振り返ってみれば、製作中の1975年8月、パゾリーニの自宅から「ソドムの市」の脚本やフィルムの一部が盗まれるという不審な出来事もありました。
当時のイタリアに蔓延していた暴力と陰謀。そして、「ソドムの市」という衝撃作が世に放たれたことで、パゾリーニは何者かに消されてしまったのか。真相は闇に閉ざされたままですが、だからこそ、この問題作にはスキャンダラスな魅力が際立っているのかもしれません。自由な表現の代償が、あまりに大きかったことを、私たちに伝えているのです。
映画「ソドムの市」を観る前に知っておきたいこと
鑑賞する上での心構え
「ソドムの市」を観る前に、まず知っておくべきなのはその徹底した過激さです。本作は最初から最後までわいせつで不快な場面の連続。性器や排泄物の露骨な描写、性暴力や拷問など、あらゆる面で私たちの倫理観に挑戦してきます。普通の感覚を持つ人間なら、おぞましさに思わず目を背けたくなる場面も多いでしょう。だからこそ鑑賞には、相当の覚悟が必要なのです。
とはいえ、何も理不尽な嫌悪感に苛まれるためだけに、この作品を観るわけではありません。「ソドムの市」があくまで芸術作品であることを意識し、倒錯的な表現の向こうにある重要なテーマを読み取る姿勢が欠かせません。そのためには、自身の倫理観や道徳心を揺さぶられる場面も冷静に受け止める必要があるでしょう。

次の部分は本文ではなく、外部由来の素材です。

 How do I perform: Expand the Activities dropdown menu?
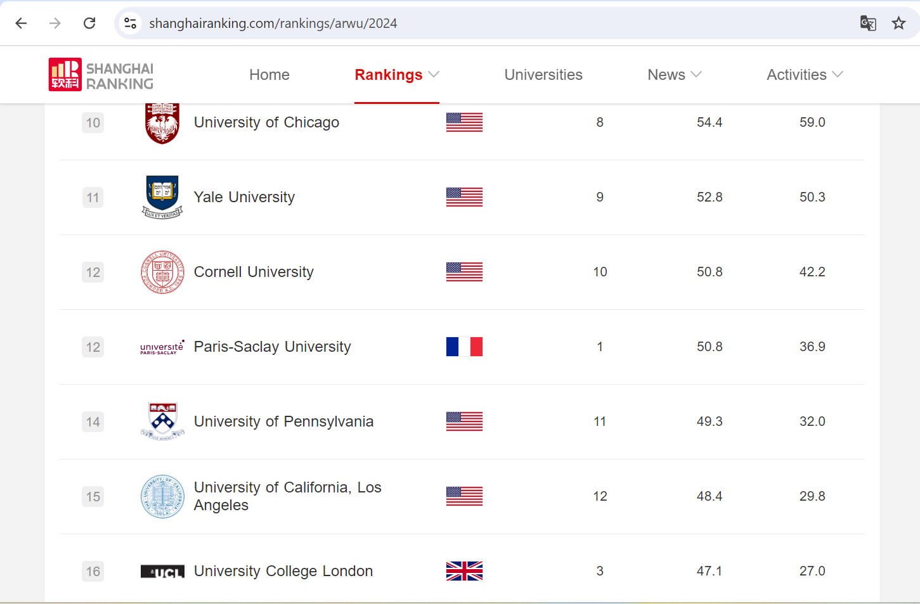pyautogui.click(x=804, y=75)
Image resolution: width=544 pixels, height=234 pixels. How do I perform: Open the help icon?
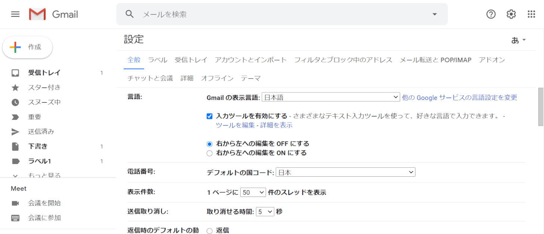click(x=491, y=14)
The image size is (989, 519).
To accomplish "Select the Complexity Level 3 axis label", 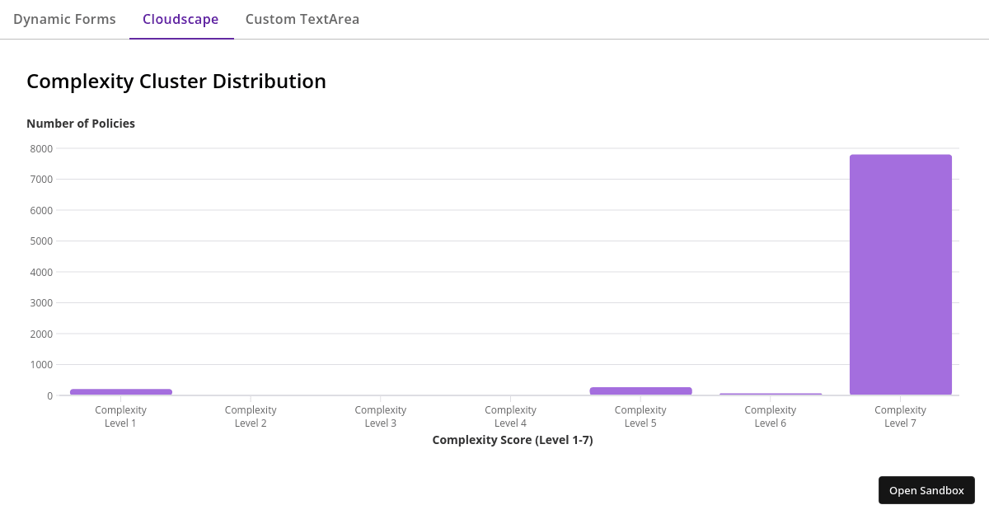I will point(381,416).
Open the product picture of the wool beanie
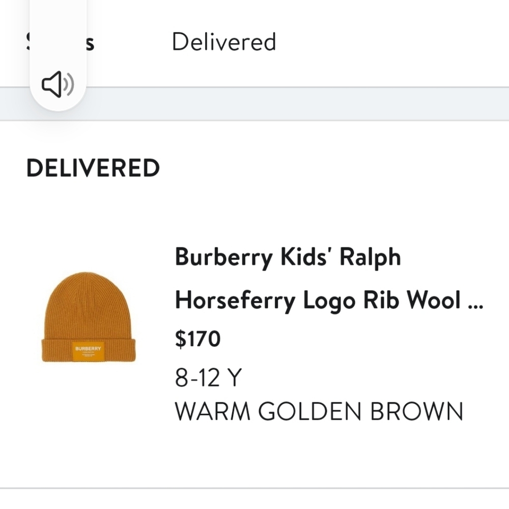Viewport: 509px width, 509px height. pos(90,315)
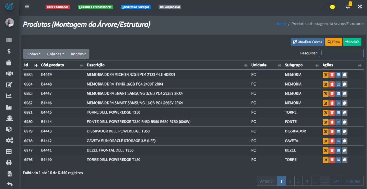Click the Atualizar Custos button

coord(307,42)
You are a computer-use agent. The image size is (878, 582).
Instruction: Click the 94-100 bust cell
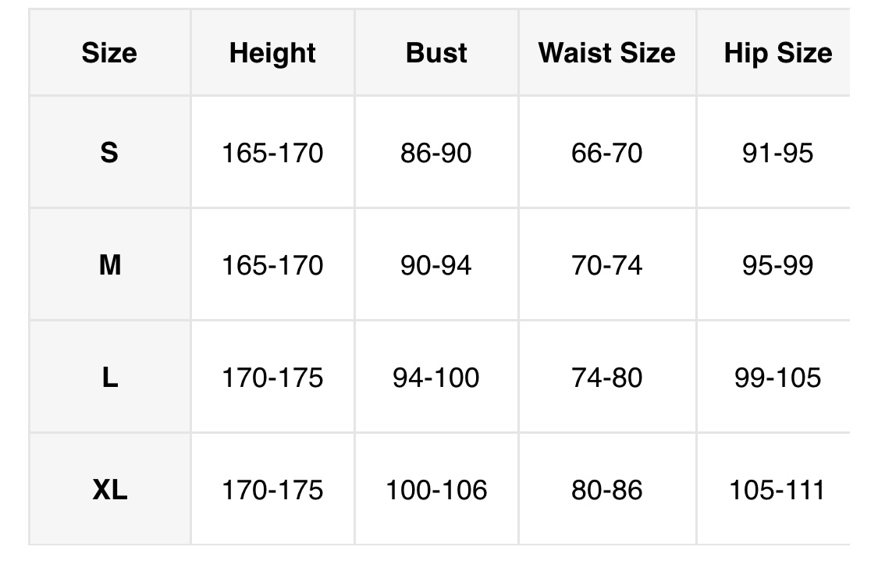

さらに、観客は作中の出来事をフィクションとして割り切ることが大切です。いくら生々しい描写でも、あくまでそれは虚構に過ぎません。決して現実と混同してはいけないのです。特に、社会的弱者に対する差別や偏見を助長するような意図は作品にはありません。そこに描かれる残酷な行為は、あくまで象徴として受け取るべきでしょう。
パゾリーニ監督の他作品
本作の理解を深めるには、パゾリーニ監督の他作品を観ておくのも有効です。初期の「アッカトーネ」や「奇跡の丘」は社会的弱者に焦点を当て、「テオレマ」では資本主義社会の矛盾を描きました。古典作品を独自解釈した「メディア」「オイディプス王」なども、監督の問題意識を知る手がかりになるはずです。パゾリーニは生涯を通じて、現代社会の退廃を鋭くついた芸術家だったのです。
類似した問題作
また、「ソドムの市」と問題意識を同じくする作品も数多く存在します。ピエール・パオロ・ピーロの「サロ」も、サドの原作をもとに過激な性描写に挑んだ作品。フェデリコ・フェリーニの「カリガリ博士の舞踏会」、村上龍の小説「コインロッカー・ベイビーズ」なども、同作の影響下にあると言えるでしょう。日本の「獣の戯れ」に代表されるピンク映画の系譜にも、通底するものがあります。
このように、「ソドムの市」は撮る者も観る者も、決して身軽に近寄れない作品です。倫理的な危うさに怯えながらも、同時代の芸術に対する真摯な眼差しが宿っている。その点を踏まえた上で向き合うことが、本作の真価を理解する近道なのかもしれません。過激な表現に眩惑されつつも、同時にその深層を冷静に見つめる。芸術作品と正面から対峙する醍醐味を、存分に味わっていただければと思います。